Monday, February 25, 2013

The Seventh Commandment (1961)


The Seventh Commandment is included in Something Weird’s Weird Noir DVD boxed set, and weird this one most certainly is.

Ted Mathews (Jonathan Kidd) has just graduated from business college and he sets off with his girlfriend Terry (Lyn Statten) to celebrate. They are involved in a collision with another car. Ted is relatively unhurt and is relieved to find that Terry has survived as well, but when he goes to take a look at the other car it’s obvious that the other driver hasn’t fared so well. Ted takes one look at him and realises he’s dead. He returns to his own car to find that Terry is dead as well. At this point Ted’s head starts to spin and he suddenly develops amnesia. He wanders away from the scene of the accident and goes to sleep under a tree. The next day he is found by a travelling revivalist preacher, the Reverend Noah Turnbull (Frank Arvidson). Noah assures him that when God wants him to remember his previous life he will. They join together in prayer and Ted undergoes a sudden conversion.

Noah tries to help him to at least remember his name and suggests several possibilities based on the initial T. M. engraved on his watch. The Christian name Tad seems to ring a bell, as does the surname Morgan. So now Ted Mathews becomes Tad Morgan.


Within a fairly short space of time he is the Reverend Tad Morgan, a spectacularly successful revivalist preacher. Noah is now his assistant. Tad is an inspiring speaker and his healing services are remarkably successful. Tad seems to be well and truly imbued with the Holy Spirit. He builds up a huge following, and the money comes pouring in.

Everything is going great and Tad is happy and fulfilled. Until the day he recognises a familiar face among his congregation - Terry’s face. Terry is not dead at all, but life has not been kind to her since the accident. The police assumed she was the driver and she was sent to prison for drunk driving. She is now an alcoholic loser and she’s shacked up with Pete (John Harmon). Pete is not just an alcoholic loser, he’s violent as well. They make a perfect couple. Pete rolls drunks in order to finance their drinking binges.


And then Terry sees Ted Mathews’ picture in the newspaper and discovers that not only is he now the Reverend Tad Morgan, he is also rich. This gives Terry an idea - she can blackmail Tad. Which she does. She not only threatens Tad with exposure, she also neglects to tell him one very important fact relating to the accident, a fact that will give the subsequent events of the movie a tragically ironic twist.

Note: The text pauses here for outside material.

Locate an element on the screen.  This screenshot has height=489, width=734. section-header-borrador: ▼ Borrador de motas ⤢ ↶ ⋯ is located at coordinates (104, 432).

Terry and Pete run through the thousand dollars in blackmail money very quickly, and then Terry gets an even better inspiration. Why blackmail Tad for money, when she could blackmail him into marrying her? Then she and Pete would have enough money to stay drunk for the rest of their lives.


Terry forces Tad to meet with her, and at this point Tad succumbs to evil temptations. He is soon on the road to ruin but there are still some important plot twists left to go.

This very low budget movie was directed by Irvin Berwick from a screenplay by Berwick and Jack Kevan. If you haven’t heard of these people I’m not surprised. Their film careers were less than distinguished and certainly The Seventh Commandment is no cinematic masterpiece. Berwick’s directing style isn’t going to sweep you off your feet. On the other hand this is an interesting movie, combining a rather clichéd idea (amnesia) with a more unusual religious theme. This may in fact be the most obvious example of the very rare sub-genre of religious noir. Redemption is certainly a concept that is not uncommon in films noirs, but spiritual salvation is pretty rare. Fritz Lang’s You Only Live Once and John Boulting’s Brighton Rock are the only other noirs I can think of that confront such issues, being respectively the products of a Catholic director and a Catholic writer. It’s a movie that could have played out as merely a combination of film noir and exploitation movie but The Seventh Commandment does appear to take its religious themes seriously.


The acting is not as bad as you’d expect in an early 60s low-budget movie. Lyn Statten pulls out all the stops in making Terry one of the most vicious of femmes fatales and at the same time one of the most pathetic. She’s not a great actress but she’s giving it all she’s got. And Jonathan Kidd as Tad/Ted does project a certain presence, enough to make him fairly convincing as a charismatic preacher. John Harmon projects an extraordinary degree of sheer spiteful malice. The performances might be on the cartoonish side but they’re effective enough.

Something Weird’s DVD transfer is as good as you could expect given the extreme obscurity of the movie and the likelihood that the original negative is long since lost.

If you like your noir with a touch of weirdness then The Seventh Commandment is worth a look.